===== TASK INPUTS
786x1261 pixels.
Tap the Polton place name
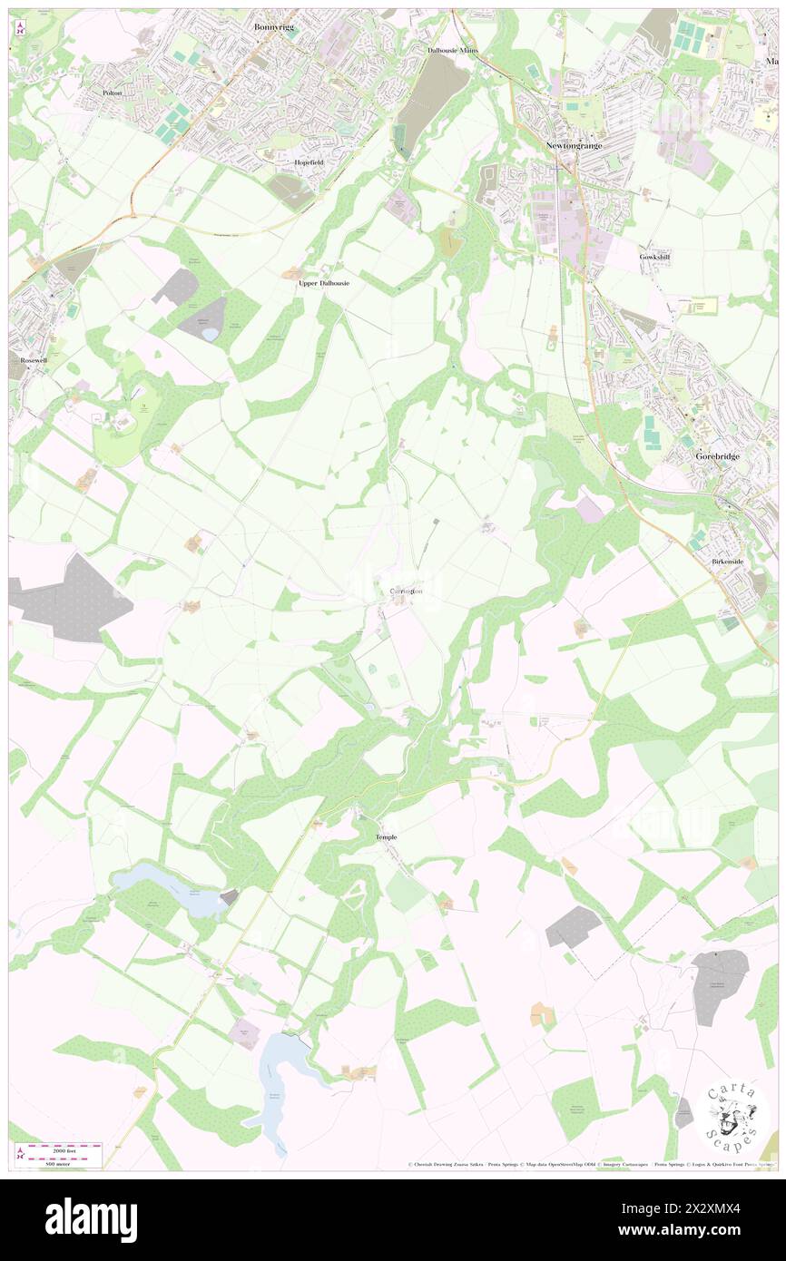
==========
===== TASK INPUTS
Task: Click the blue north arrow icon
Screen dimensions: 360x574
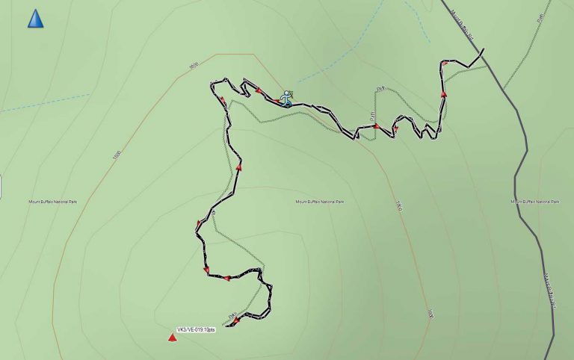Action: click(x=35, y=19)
==========
===== TASK INPUTS
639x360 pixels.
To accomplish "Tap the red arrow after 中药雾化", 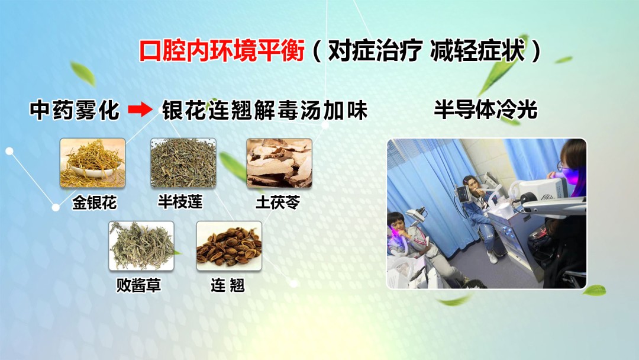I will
==========
* **TASK PROMPT**
Reproduce the entries verbatim from the line containing "Task: Click the blue north arrow icon" up to and including the line containing "Action: click(x=35, y=19)", omitting the pictures from your answer.

* **SOLUTION FOR THIS PROBLEM**
Task: Click the blue north arrow icon
Screen dimensions: 360x574
Action: click(x=35, y=19)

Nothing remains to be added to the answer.